- this repo is an exercise to support file upload via spring boot
- we attempt to support the following:
- allow file upload and return file information
- allow directory creation
- add file to directory
- This solution tries to separate concerns and allow ease of refactoring
- if we were to make an alternative Solutions like saving the bytecode of files to a db, we can just add a repo that will integrate with the service layer and create another service layer implementation
- For this there was no specific download feature required.
- The path params are not being sanitized but the exception handler should suffice.
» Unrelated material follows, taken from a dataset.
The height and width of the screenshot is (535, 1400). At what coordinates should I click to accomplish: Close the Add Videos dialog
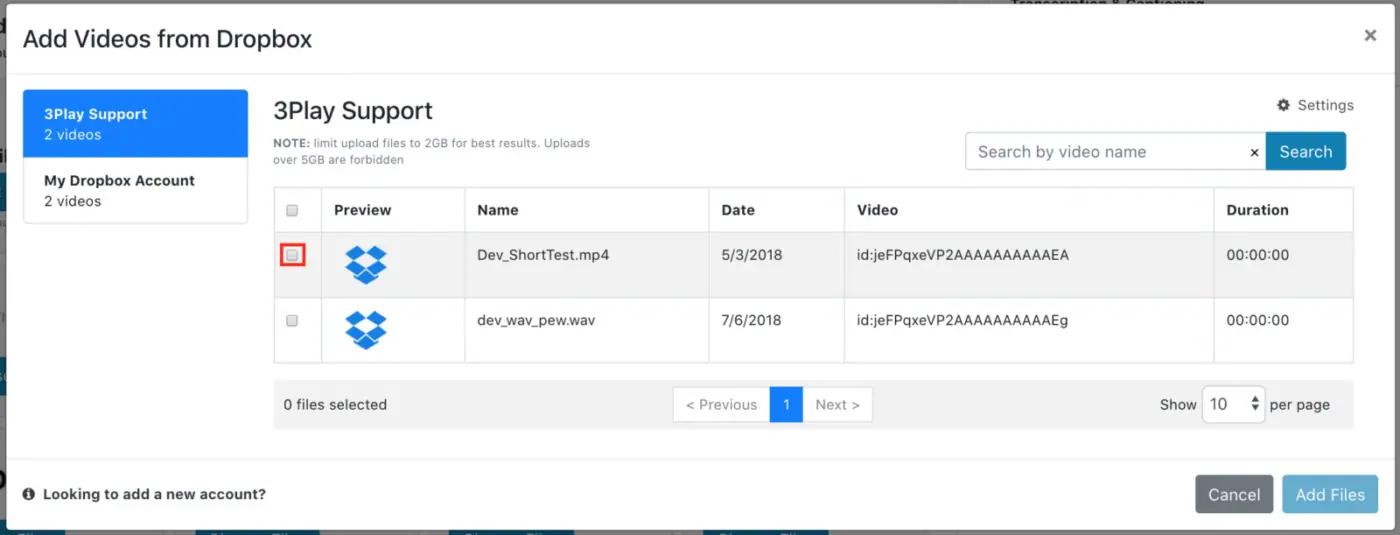(x=1370, y=35)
- basically the api assumes paths don't have starting / because the implementation adds it.
- ie.
curl --location --request GET 'localhost:8080/api/v1/file/?filepath=test/stevenson.png' \ --form 'file=@"/home/stevenson/Downloads/stevenson.png"'
- notice that the filepath has no / at the beginning
- this is a restful api with 3 resource: file, directory, and content (list of files)
- so the effective routes are the following:
api/v1/files
api/v1/directories
api/v1/directories/contents
- this should be something like directories/id/files; but since I am lazy, I am using a special endpoint
- so the effective routes are the following:
- Ideally (but not for this exercise):
- We don't directly work with the file system and just use a service that does this in high scale
- For exceptions, we don't need to throw the whole cause but for this exercise we want to just be verbose
- We use spring boot with objects that are handled via some persistence solution...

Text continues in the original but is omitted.